Election expert Gould to lead review of Holyrood poll scandal
ONE of the world's leading election experts will head the review into the voting fiasco which marred the Scottish Parliament elections this month.
The Electoral Commission announced yesterday that Ron Gould, the former assistant chief electoral officer of Canada, would lead the investigation into the 140,000 invalid voting papers from the election on 3 May.
Mr Gould has monitored, organised and overseen elections all over the world, from the ground-breaking South African elections of 1994 to the critical Bosnian elections of 1995 and 1996.
From 1981 until his retirement in 2001, Mr Gould led and participated in more than 100 election observation missions in more than 70 countries, and advised the United Nations, the Commonwealth and governments around the world.
Ministers in both the Scotland Office and the Scottish Executive have come in for sustained criticism since 3 May, when many Scots filled in their ballot papers wrongly, causing them to spoil their votes.
The design of the Holyrood ballot paper, which put both voting forms on the same paper for the first time, has been blamed for most of the problems, with other observers suggesting that the decision to hold two elections on the same day using two different systems, also contributed to the problems.
Mr Gould will examine the decisions taken to put the voting forms on the same ballot paper, the decision to hold the elections on the same day and the use of electronic counting for the first time in Scotland.
He will also look into the arrangements for postal ballots, which were also criticised, with voters in some parts of Scotland failing to get their papers in time, the role of the Electoral Commission and the number of invalid ballots.
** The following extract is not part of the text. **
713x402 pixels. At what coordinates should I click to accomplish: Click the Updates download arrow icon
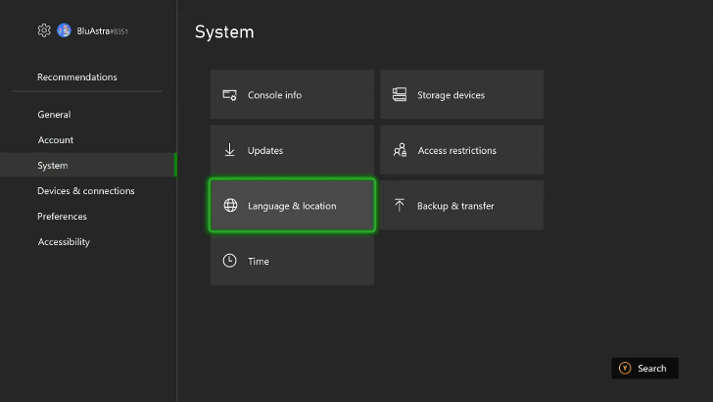230,150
The Electoral Commission, which has contracted the review team, stressed that Mr Gould's work would be independent.
Last week, Alistair Carmichael, the Liberal Democrat MP for Orkney and Shetland, said that the commission was "too close" to the system that failed and suggested a figure such as Mary Robinson, a former president of Ireland, could lead an independent inquiry.
"A routine investigation by the Electoral Commission will not be enough to restore public confidence in the integrity of our elections," Mr Carmichael said.
But Sam Younger, the chairman of the Electoral Commission, defended the choice of Mr Gould.
He said: "Ron Gould is widely respected as one of the world's leading elections experts. He will undertake a thorough and independent review of all aspects of the elections in Scotland, including those areas where the law gives the commission itself a role."
Mr Gould, who has not set a timetable for his review, said: "I look forward to working with all those involved in the Scottish elections to enable us to develop a clear picture of exactly what happened and why.
"Democracy depends on public confidence in elections. I hope my review will help ensure that the people of Scotland can be confident that any lessons are learned for the future."
The Electoral Commission has a statutory duty to report on the Scottish parliamentary elections, and will also look into the local elections after a request by the Executive.
A spokesman for the Scotland Office said: "The Scotland Office welcomes the Electoral Commission's announcement that an independent electoral expert will lead the review into the 2007 Scottish elections."
"Ministers and officials will, of course, lend their full support and co-operation to Mr Gould's inquiry."
Experience in the firing line
RON Gould is no stranger to controversial elections. One of his most important tasks was to oversee the first democratic election in South Africa in 1994. There were huge problems with the poll, primarily because so many people were voting for the first time.
Mr Gould went on to head the mission overseeing the elections in Bosnia in 1995 and 1996. These were key parts of the Dayton Peace Accord, but the country had only just come out of a bloody and destructive civil war which made the elections difficult.
He also worked for the United Nations, in Mozambique in 1994, Cambodia in 1991, Guatemala and Honduras in 1985 and 1990 and Algeria in 1997. The Bulgarian election assessment in 2006 would have been relatively easy, as would monitoring the 2003 Northern Irish elections, the US election of 2004 and the UK general election in 2005.